Leveraging Neural Radiance Field in Descriptor Synthesis for Keypoints Scene Coordinate Regression
This work addresses data scarcity in visual localization for applications like robotics or AR, offering a modular solution, though it is incremental as it builds on existing KSCR and NeRF methods.
The paper tackles the problem of limited data hindering keypoint scene coordinate regression (KSCR) for visual localization by proposing a pipeline that uses Neural Radiance Field (NeRF) to synthesize keypoint descriptors from novel poses, improving generalization in data-scarce environments and boosting localization accuracy by up to 50%.
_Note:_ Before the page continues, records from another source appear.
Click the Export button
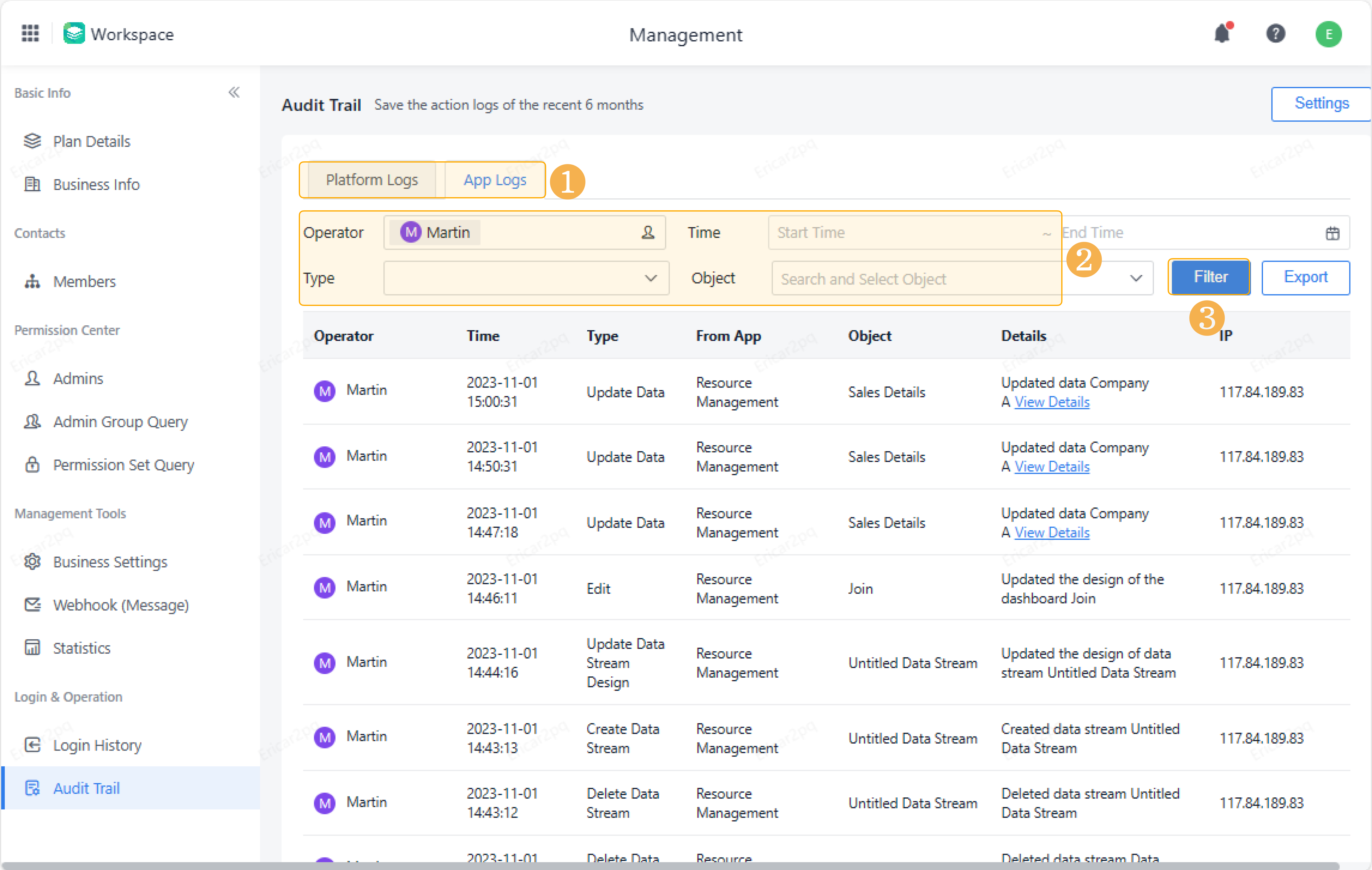Viewport: 1372px width, 870px height. [x=1305, y=277]
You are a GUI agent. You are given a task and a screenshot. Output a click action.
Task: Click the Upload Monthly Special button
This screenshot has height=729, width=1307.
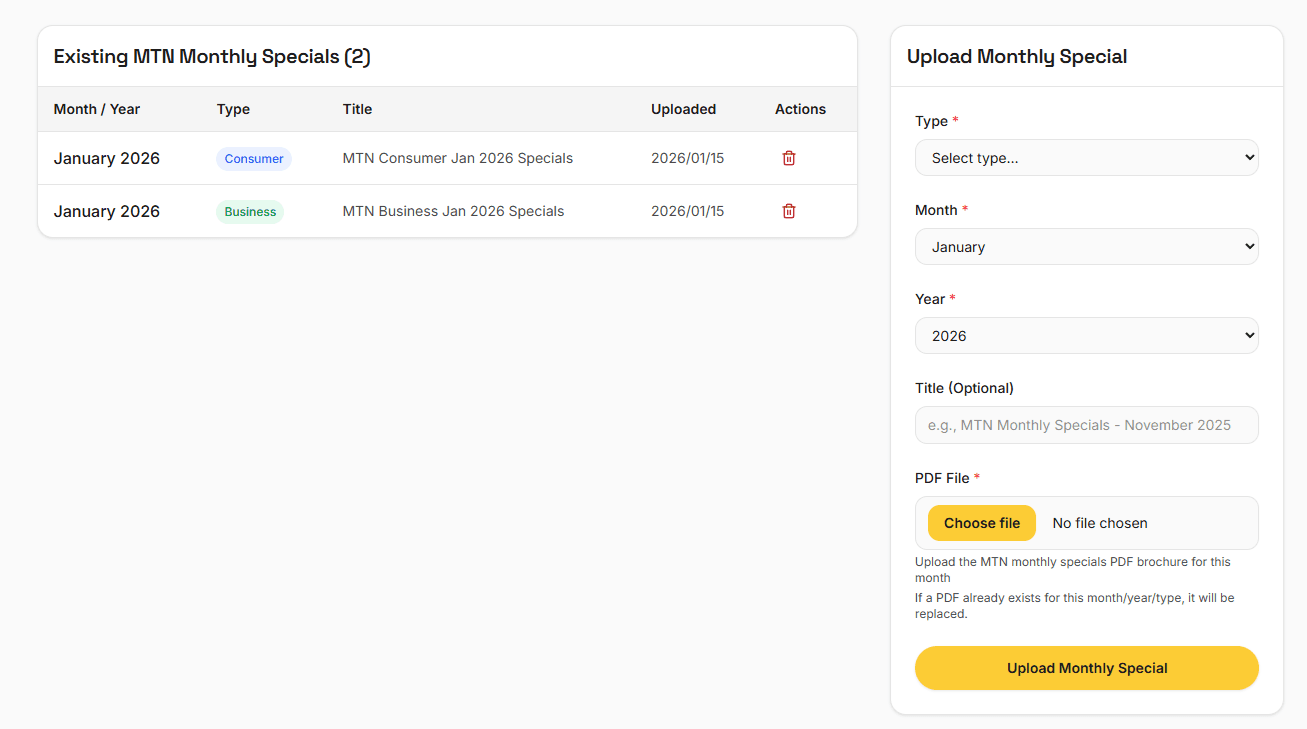coord(1086,668)
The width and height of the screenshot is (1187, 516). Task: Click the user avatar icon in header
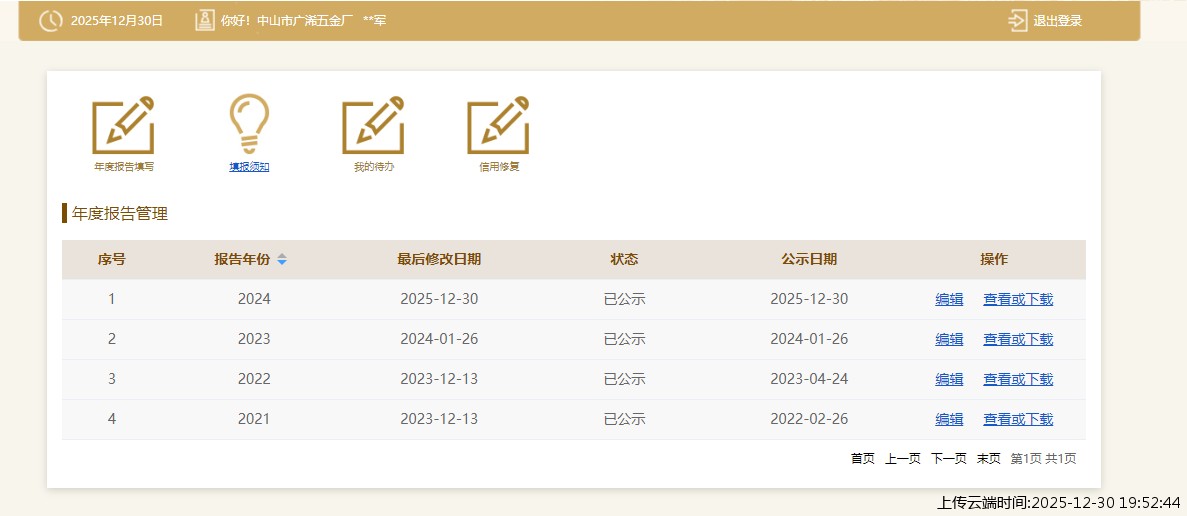click(204, 20)
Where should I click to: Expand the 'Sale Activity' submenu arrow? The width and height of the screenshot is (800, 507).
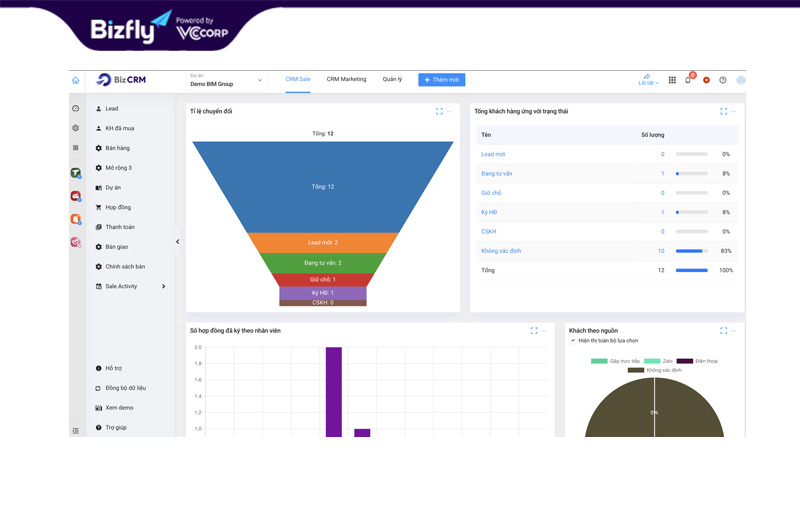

Classical structural-based visual localization methods offer high accuracy but face trade-offs in terms of storage, speed, and privacy. A recent innovation, keypoint scene coordinate regression (KSCR) named D2S addresses these issues by leveraging graph attention networks to enhance keypoint relationships and predict their 3D coordinates using a simple multilayer perceptron (MLP). Camera pose is then determined via PnP+RANSAC, using established 2D-3D correspondences. While KSCR achieves competitive results, rivaling state-of-the-art image-retrieval methods like HLoc across multiple benchmarks, its performance is hindered when data samples are limited due to the deep learning model's reliance on extensive data. This paper proposes a solution to this challenge by introducing a pipeline for keypoint descriptor synthesis using Neural Radiance Field (NeRF). By generating novel poses and feeding them into a trained NeRF model to create new views, our approach enhances the KSCR's generalization capabilities in data-scarce environments. The proposed system could significantly improve localization accuracy by up to 50% and cost only a fraction of time for data synthesis. Furthermore, its modular design allows for the integration of multiple NeRFs, offering a versatile and efficient solution for visual localization. The implementation is publicly available at: https://github.com/ais-lab/DescriptorSynthesis4Feat2Map.